BRIEF:
Where a line in the data below includes the word "This", count it. State the total and nothing more.

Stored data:
——————————
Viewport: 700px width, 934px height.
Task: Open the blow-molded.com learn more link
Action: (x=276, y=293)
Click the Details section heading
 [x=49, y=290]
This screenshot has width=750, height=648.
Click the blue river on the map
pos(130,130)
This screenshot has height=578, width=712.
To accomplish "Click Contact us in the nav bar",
——————————
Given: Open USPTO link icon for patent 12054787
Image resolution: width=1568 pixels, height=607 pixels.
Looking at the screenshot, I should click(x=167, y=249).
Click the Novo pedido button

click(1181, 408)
——————————
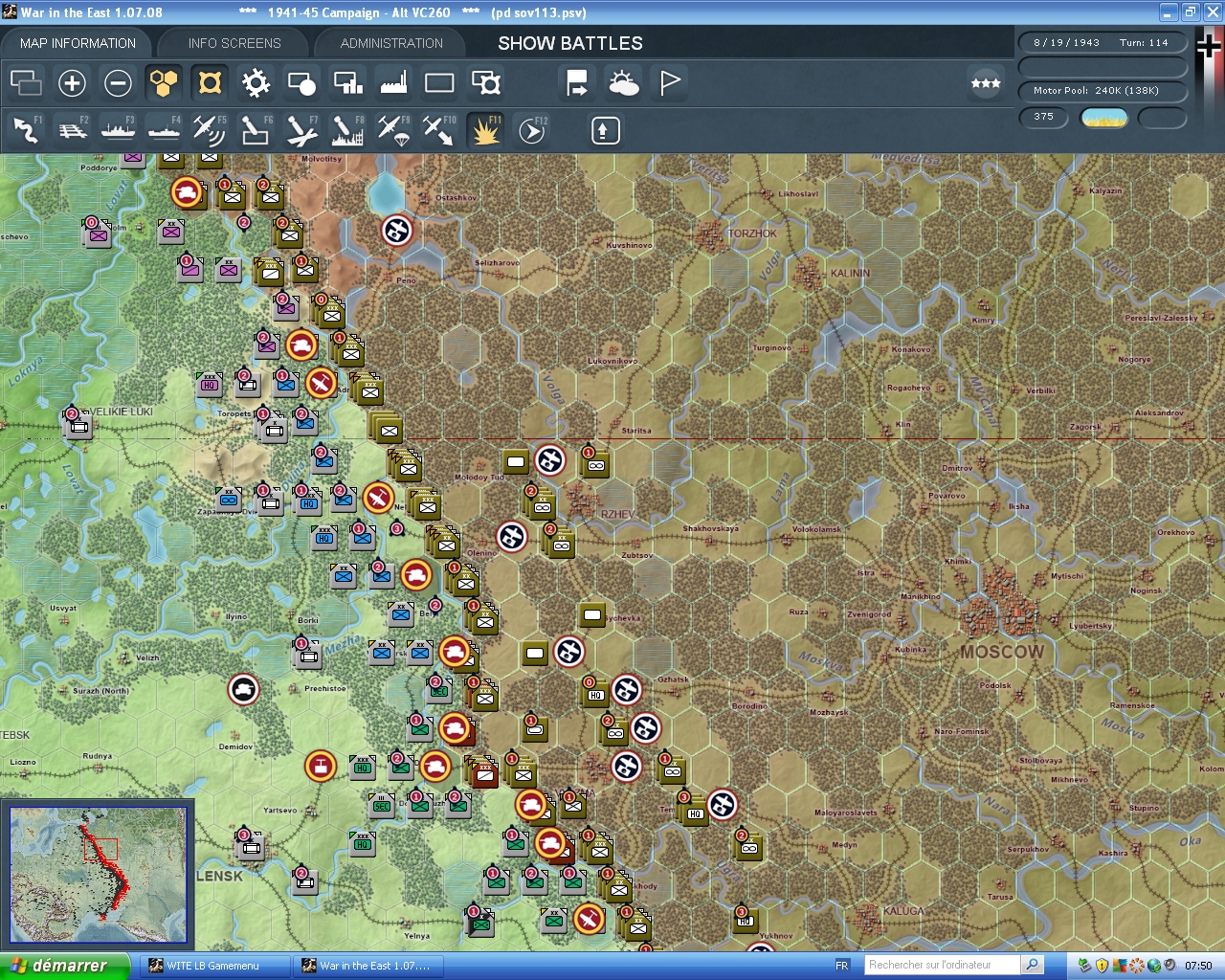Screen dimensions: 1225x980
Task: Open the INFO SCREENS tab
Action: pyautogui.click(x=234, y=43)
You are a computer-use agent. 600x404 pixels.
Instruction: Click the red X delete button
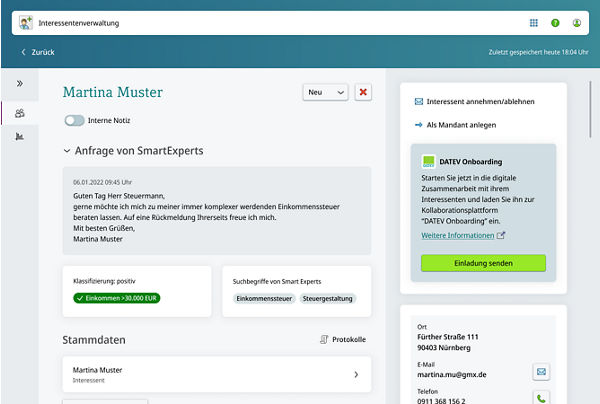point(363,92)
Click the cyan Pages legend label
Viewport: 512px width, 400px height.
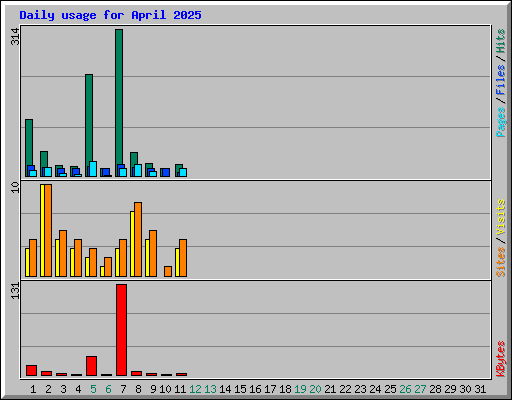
——————————
RESPONSE BELOW:
2